Через минуту городовой привел маленького старичка-банщика.

— Скажи, брат Гаврила, — обратился к нему Зверев, — ты, как увидел, что тут вышло, сейчас же побежал в контору и ничего не трогал здесь? Или, может, разглядывал что?

— Уж и не могу сказать, ваше благородие, — отвечал Гаврила, как бы припоминая. — Я их, вишь, окликнул раз, другой из двери, — они не отзываются. Я подошел поближе — думаю, может, сомлел человек, с устатку ли, с угару ли, — мало ли бывает? Ан, гляжу, вода красная, а на полу бритва блестит. Тут меня ровно по башке ударило… Застыл я, это точно, на месте. Мало-мало простоял таки, надо быть, тут и не враз побег. А чтоб трогать чего, где уж тут! не до того было…

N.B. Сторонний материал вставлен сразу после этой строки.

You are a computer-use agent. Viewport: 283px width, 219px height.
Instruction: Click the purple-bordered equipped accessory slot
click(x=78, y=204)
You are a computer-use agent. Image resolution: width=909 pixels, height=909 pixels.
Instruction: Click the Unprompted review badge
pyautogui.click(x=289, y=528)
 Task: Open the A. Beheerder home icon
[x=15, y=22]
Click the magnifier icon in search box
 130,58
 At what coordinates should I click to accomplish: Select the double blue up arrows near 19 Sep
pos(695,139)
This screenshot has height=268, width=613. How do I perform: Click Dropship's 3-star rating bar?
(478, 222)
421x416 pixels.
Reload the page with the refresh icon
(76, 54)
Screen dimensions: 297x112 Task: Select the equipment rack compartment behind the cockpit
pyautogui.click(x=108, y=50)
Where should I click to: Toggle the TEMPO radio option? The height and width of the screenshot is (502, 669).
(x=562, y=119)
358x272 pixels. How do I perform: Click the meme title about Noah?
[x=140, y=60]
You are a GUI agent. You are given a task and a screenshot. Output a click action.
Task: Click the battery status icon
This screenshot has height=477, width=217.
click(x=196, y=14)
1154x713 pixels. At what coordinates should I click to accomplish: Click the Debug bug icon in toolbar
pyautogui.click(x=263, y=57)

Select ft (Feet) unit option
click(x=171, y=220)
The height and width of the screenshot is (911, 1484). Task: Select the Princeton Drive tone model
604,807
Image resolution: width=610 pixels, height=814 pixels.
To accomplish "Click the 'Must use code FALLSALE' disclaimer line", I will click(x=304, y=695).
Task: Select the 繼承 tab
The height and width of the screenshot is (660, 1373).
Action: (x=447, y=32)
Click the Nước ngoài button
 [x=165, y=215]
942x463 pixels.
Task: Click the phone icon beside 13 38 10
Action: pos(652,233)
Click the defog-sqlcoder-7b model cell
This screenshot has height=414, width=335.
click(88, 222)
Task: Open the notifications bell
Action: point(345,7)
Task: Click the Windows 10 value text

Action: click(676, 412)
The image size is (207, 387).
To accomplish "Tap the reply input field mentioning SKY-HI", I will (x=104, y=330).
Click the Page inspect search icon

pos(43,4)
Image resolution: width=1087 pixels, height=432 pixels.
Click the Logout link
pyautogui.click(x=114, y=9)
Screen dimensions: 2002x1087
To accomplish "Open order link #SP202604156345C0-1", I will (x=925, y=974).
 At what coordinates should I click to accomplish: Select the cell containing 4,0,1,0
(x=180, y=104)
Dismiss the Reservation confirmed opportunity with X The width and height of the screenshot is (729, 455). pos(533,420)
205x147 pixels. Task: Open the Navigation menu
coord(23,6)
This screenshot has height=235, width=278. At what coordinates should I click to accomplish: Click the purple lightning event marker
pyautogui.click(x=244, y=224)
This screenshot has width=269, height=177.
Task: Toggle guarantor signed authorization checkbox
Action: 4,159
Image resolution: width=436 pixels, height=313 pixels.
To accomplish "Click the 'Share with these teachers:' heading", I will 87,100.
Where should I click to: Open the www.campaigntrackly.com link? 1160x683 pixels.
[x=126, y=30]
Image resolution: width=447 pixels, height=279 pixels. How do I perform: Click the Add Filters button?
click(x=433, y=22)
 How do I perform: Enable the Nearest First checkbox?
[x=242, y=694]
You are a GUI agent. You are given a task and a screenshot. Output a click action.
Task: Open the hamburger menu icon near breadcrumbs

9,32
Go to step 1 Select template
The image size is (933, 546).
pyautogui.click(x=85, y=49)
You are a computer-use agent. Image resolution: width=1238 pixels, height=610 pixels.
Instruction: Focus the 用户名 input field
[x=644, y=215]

— Стало быть, где лежала бритва?

— А вот здеся, вот! Сами, чай, изволили видеть.

И он указал на то же место, что и Зверев.

Коренев кивнул головою и подошел к ванне. Осмотревши труп сквозь воду, он нагнулся и вынул его левую руку.

— Где же рана? — удивленно сказал он, опуская эту руку и вынимая другую, правую руку трупа.

На ней, вершках в двух от запястья, зияла глубокая рана, сделанная поперек руки, длиною с вершок.

— Так… левша, значит, — пробормотал Коренев.

Он ощупал руку с низа до самого плеча, потом вынул другую руку и проделал с нею то же самое. Затем, оставивши труп, поглядев снова на то место, где была найдена бритва, и некоторое время стоял, погруженный в задумчивость.

— Николай Гаврилович! — сказал я. — Вы хоть бы руки вымыли. Ведь опасно.

Коренев очнулся.

— Ах, да, — верно! Я и позабыл. Спасибо, что напомнили. Впрочем, кажется, не так уж и опасно, как можно бы подумать, — добавил он, повертывая кран.

— Вот что, Ипполит Семеныч, — обратился он, вымывши руки, к Звереву, — распорядитесь, пожалуйста, принести пузырек чистый или бутылку. Доктор осматривал труп? Да, значит, все готово и протокол уже составлен, — чудесно! Препятствий с вашей стороны к тому, чтобы убрать труп, не имеется? Что ж, убирайте! Только я просил бы все прочее оставить в том же виде пока, как и сейчас. Если можно, то и воду из ванны просил бы не спускать. А теперь перейдем сюда, — закончил он, направляясь в переднюю комнату.

Здесь на столе мы увидели записку, написанную карандашом на полулисте обыкновенной почтовой бумаги. Карандаш, новый и свежеочиненный, чернильный, лежал здесь же. Записка была написана нетвердым и некрупным почерком и дословно гласила следующее: «Никого не винить. Деньги жертвую на добрые дела. Римлянин».

Коренев долго разглядывал почерк и даже вынул для этого из кармана свою складную лупу. Ничего не сказавши, он опустил, наконец, записку в свой боковой карман.

Затем мы приступили к осмотру вещей покойного. Они состояли из белья, пиджачной пары хорошего серого сукна, из пальто, шляпы, ботинок и калош.

— Белье новое и свежее, — говорил Коренев, начиная осмотр. — Куплено недавно и еще не было в мойке. Нужно предположить, что покойник надел его перед самым приходом в баню. Меток никаких нет. Есть, однако, кое-что, заслуживающее внимания, — продолжал он, разглядывая в лупу воротник рубахи. — Перейдем к костюму. Сукно не дешевое. Шил недурной мастер. Локти вытерты более других частей. Если не ошибаюсь, покойник был не из аккуратных: изрядно-таки все поизмято, несмотря на то, что шилось недавно. Эге, вешалки тоже нет! А как насчет чистки? — продолжал он, подходя к окну и становясь в полосу солнечного света. — О, смотрите-ка, от одного щелчка сколько пыли. Благо, что серый цвет все скрадывает. То же, пожалуй, и с пальто. Так и есть, и на пальто пыли сколько угодно! Вешалка, однако, цела. Жаль только, что портной покойного не усвоил хорошей привычки выставлять на вешалке свое имя. Нет ли, но крайней мере, букв на калошах? Тоже нет. Да, Ипполит Семеныч, нелегко вам будет с установлением личности! Шляпа… — но по ней видно лишь, что покойник бывал и за границей; куплена в Берлине. Трудненькое-таки дело предстоит вам: ведь вот даже носового платка нет, а на нем-то уж хоть метка была бы! Позвольте, а это что за метка на простыне? «С. Б.», — уж не хозяйская ли? Ага, хозяйская, — значит, покойный требовал простыню. Ею займемся особо, а пока из собственных вещей его остаются очки и бумажник. Рассмотрим.